A quick read through the rules identified the key difference. You are all searching for a particular card called the Lost Legacy. When the draw deck runs out the card must be in somebody's hand or the Ruins, a set of probably 2-4 cards created during the game (not the discard pile btw). The person with the lowest value card gets first chance to guess where it is. As with Love Letter you have one card in your hand at any one time, you draw a card then discard one of them actioning it in doing so. Similarly you can win by player elimination without reaching the final search phase.

It all sounded good, although the fact I fell asleep briefly and dropped my card as my companion drew his first card was a bad omen. Then, after scrutinising them for a while he declared that he could not legally play either card. Soundly beaten by the fatal alcohol+fatigue+Essen combo we gave up.

I have subsequently been able to play it again, with my children who love Love Letter. Firstly we were wrong, one of the cards could have been discarded. Secondly it's another fun little game. As with it's predecessor it seems like blind luck initially but you start to see how certain actions other players take provide you with information.

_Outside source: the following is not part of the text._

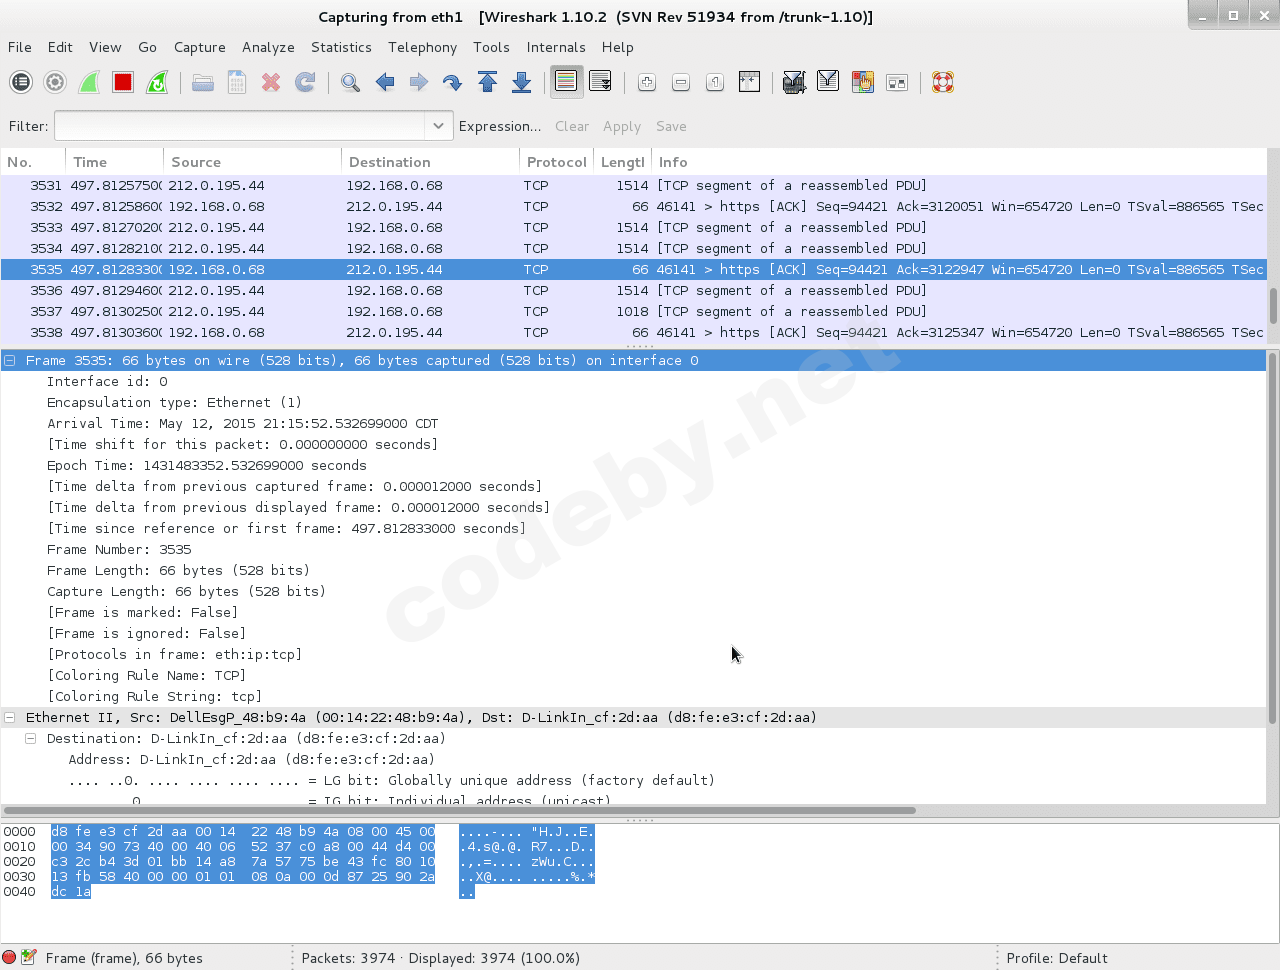Jump to the last packet
The width and height of the screenshot is (1280, 970).
click(x=521, y=82)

You also start to see how you can combo certain cards together to your advantage. For example you know the Girl is in the Ruins and you have the Search and the Lost Legacy in your hand (sometimes a dangerous place to keep it), you play the Search, secretly swap the Lost Legacy into the Ruins and take the Girl (card No 1) meaning you will be the first player to search for the Lost Legacy at the game end, and you know where it is... Victory!... as long as nobody sees the Girl in your hand, in which case you will be eliminated.

It is fun and light with a slightly different feel. Howevere I feel it is not the perfect 10/10 Love Letter is. This is mainly as it takes a bit longer to play and so the dumb luck (good or bad) factor in both games is a little more noticeable, and the amusing eliminations and associated laughs dont come quite as thick and fast.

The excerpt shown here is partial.